The task: Could you write out all the records once more, exactly?

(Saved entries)
-*-*-
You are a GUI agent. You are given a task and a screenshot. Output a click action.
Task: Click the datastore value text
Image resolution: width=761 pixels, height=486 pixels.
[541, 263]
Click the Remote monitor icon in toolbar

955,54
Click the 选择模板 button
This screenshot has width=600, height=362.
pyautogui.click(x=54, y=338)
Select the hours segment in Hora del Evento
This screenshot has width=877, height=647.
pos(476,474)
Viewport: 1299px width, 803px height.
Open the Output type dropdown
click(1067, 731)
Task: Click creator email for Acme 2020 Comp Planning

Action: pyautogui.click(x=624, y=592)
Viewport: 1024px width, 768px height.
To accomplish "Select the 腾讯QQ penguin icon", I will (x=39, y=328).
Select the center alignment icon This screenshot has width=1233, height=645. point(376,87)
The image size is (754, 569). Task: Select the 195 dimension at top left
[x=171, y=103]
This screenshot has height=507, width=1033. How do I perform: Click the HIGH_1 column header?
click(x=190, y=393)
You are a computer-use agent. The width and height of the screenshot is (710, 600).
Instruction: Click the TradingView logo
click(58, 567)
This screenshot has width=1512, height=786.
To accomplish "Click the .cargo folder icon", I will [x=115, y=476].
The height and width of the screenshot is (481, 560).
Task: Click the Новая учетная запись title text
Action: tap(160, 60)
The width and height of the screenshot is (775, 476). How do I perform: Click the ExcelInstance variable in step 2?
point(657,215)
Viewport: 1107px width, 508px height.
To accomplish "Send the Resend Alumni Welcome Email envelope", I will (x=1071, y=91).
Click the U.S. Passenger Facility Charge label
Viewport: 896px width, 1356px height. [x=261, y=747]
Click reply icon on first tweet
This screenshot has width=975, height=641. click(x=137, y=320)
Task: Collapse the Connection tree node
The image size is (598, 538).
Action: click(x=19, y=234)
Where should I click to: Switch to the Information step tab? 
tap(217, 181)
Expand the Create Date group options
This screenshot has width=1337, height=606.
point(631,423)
-*-*-
Answer box:
You are a GUI agent. You are given a task and a screenshot. Output a click action.
Task: Click the datastore value text
Image resolution: width=761 pixels, height=486 pixels.
[541, 263]
Click the Remote monitor icon in toolbar

955,54
Click the 选择模板 button
This screenshot has width=600, height=362.
pyautogui.click(x=54, y=338)
Select the hours segment in Hora del Evento
This screenshot has width=877, height=647.
pos(476,474)
Viewport: 1299px width, 803px height.
Open the Output type dropdown
click(1067, 731)
Task: Click creator email for Acme 2020 Comp Planning

Action: pyautogui.click(x=624, y=592)
Viewport: 1024px width, 768px height.
To accomplish "Select the 腾讯QQ penguin icon", I will (x=39, y=328).
Select the center alignment icon This screenshot has width=1233, height=645. point(376,87)
The image size is (754, 569). Task: Select the 195 dimension at top left
[x=171, y=103]
This screenshot has height=507, width=1033. How do I perform: Click the HIGH_1 column header?
click(x=190, y=393)
You are a computer-use agent. The width and height of the screenshot is (710, 600).
Instruction: Click the TradingView logo
click(58, 567)
This screenshot has width=1512, height=786.
To accomplish "Click the .cargo folder icon", I will [x=115, y=476].
The height and width of the screenshot is (481, 560).
Task: Click the Новая учетная запись title text
Action: tap(160, 60)
The width and height of the screenshot is (775, 476). How do I perform: Click the ExcelInstance variable in step 2?
point(657,215)
Viewport: 1107px width, 508px height.
To accomplish "Send the Resend Alumni Welcome Email envelope", I will (x=1071, y=91).
Click the U.S. Passenger Facility Charge label
Viewport: 896px width, 1356px height. [x=261, y=747]
Click reply icon on first tweet
This screenshot has width=975, height=641. click(x=137, y=320)
Task: Collapse the Connection tree node
The image size is (598, 538).
Action: click(x=19, y=234)
Where should I click to: Switch to the Information step tab? 
tap(217, 181)
Expand the Create Date group options
This screenshot has width=1337, height=606.
point(631,423)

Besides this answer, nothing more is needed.